--- RECORDS SUPPLIED ---

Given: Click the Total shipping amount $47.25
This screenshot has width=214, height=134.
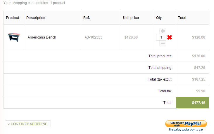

---
--- RECORDS SUPPLIED ---

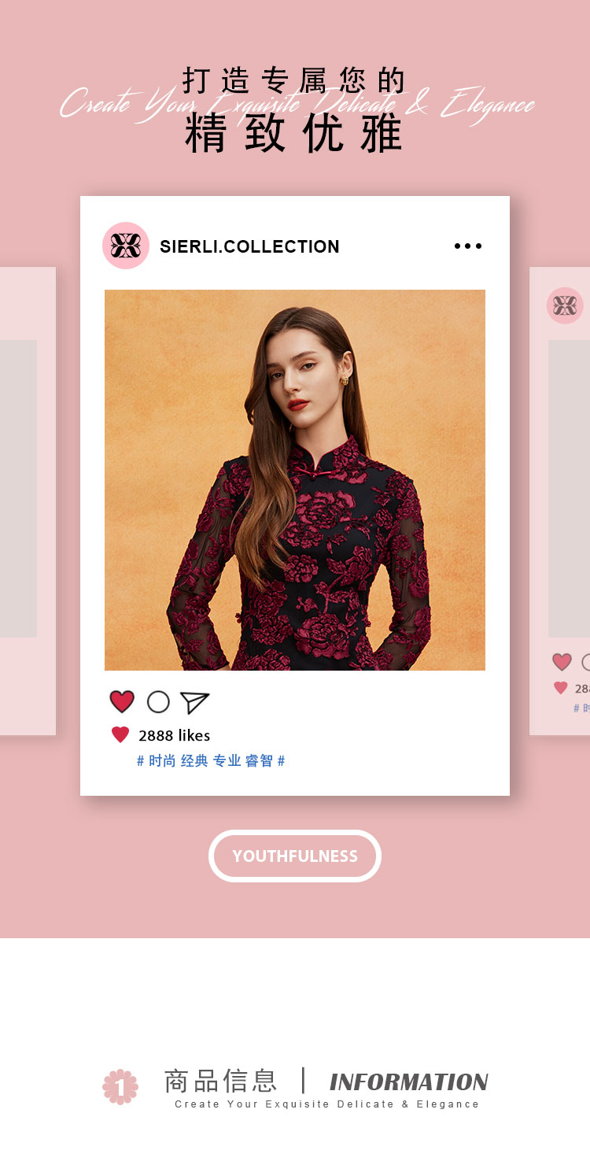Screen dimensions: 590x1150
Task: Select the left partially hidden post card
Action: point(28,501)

---

• **WHAT THE TASK ASKS**:
Copy out the data from the line containing "Screen dimensions: 590x1150" through the line containing "Action: point(28,501)", word for word, leaving out any pictures.

• **THE OUTPUT**:
Screen dimensions: 590x1150
Task: Select the left partially hidden post card
Action: point(28,501)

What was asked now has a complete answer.